Don Kulick is Sodexho's regional manager for Minnesota and North and South Dakota. He credits Olson-Loy and the Morris initiative with helping change his company's view of how it buys food. And that change has been profitable-featuring local foods has brought Sodexho an added $400,000 just through its higher education clients in Minnesota.
"Sandy Olson-Loy was the one who first started talking to me about sustainable, local foods and that was the critical starting point for us." says Kulick. "It's important for our company to be on the leading edge of this movement, because this is something that's not going to stop. We have to makes changes in the world, and we can make those changes in how we buy our products."
Sodexho has used this consciousness-raising experience to look at the food it provides to its K-12 accounts, too. It fries less food, provides water and juice instead of sodas, and offers fresh fruit for breaks instead of processed, sugary snacks. "If you can change a 7- to 8-year-old's relationship to food, you can change a nation," says Kulick.
Feeding a small city Larry Weger is director of University Dining Services (UDS) on the Twin Cities campus and works for Aramark, the global food service company that manages most of the campus's food outlets. Like Sodexho at Morris, Aramark plans the menus, buys and prepares the food, manages the staff, and, more and more, pays attention to larger issues of sustainability, health, and the environment.

+--

Tasks to complete =>
1. Rewrite the passage on campus food service between "Don Kulick is" and "clients in Minnesota.", inclusive, replacing "regional manager" with "district manager".
2. In the passage on campus food service, how much added revenue has featuring local foods brought Sodexho through its higher education clients in Minnesota?
The listing after this point is independent material with no connection to the passage on campus food service.

Entries supplied =>
+--

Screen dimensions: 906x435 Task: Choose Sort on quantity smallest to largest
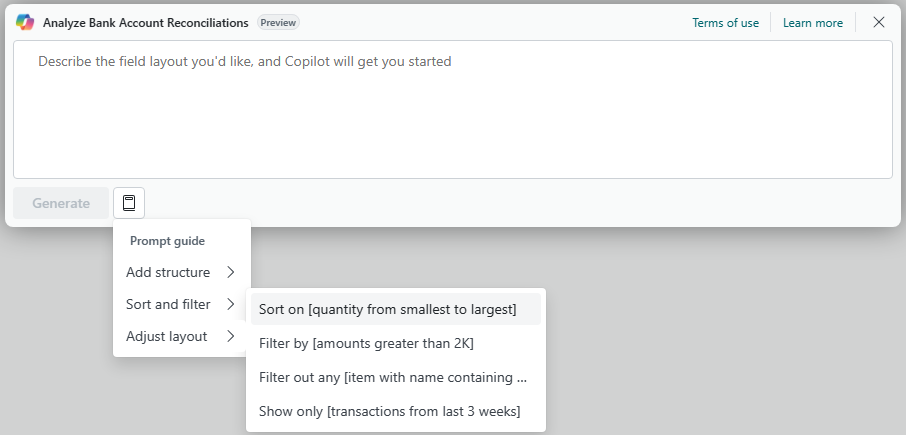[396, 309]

+--

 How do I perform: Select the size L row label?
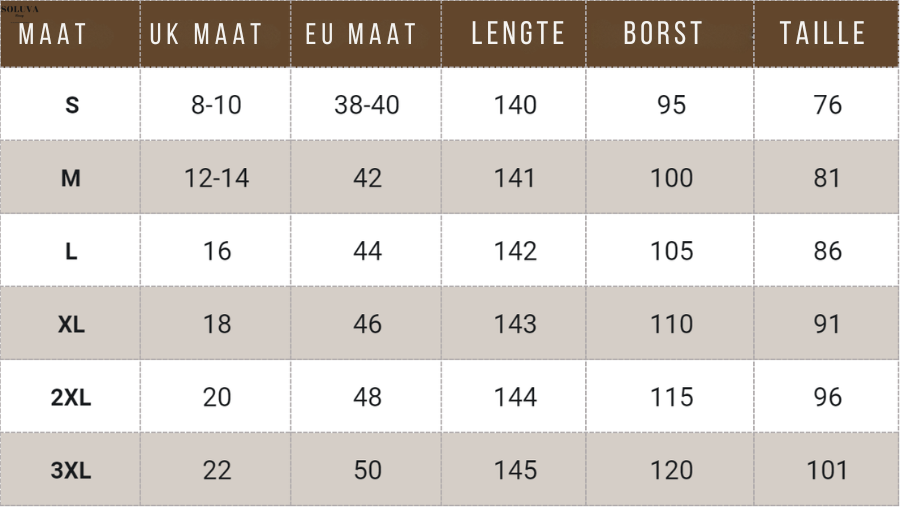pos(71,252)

+--

Written responses =>
1.
Don Kulick is Sodexho's district manager for Minnesota and North and South Dakota. He credits Olson-Loy and the Morris initiative with helping change his company's view of how it buys food. And that change has been profitable-featuring local foods has brought Sodexho an added $400,000 just through its higher education clients in Minnesota.

2. $400,000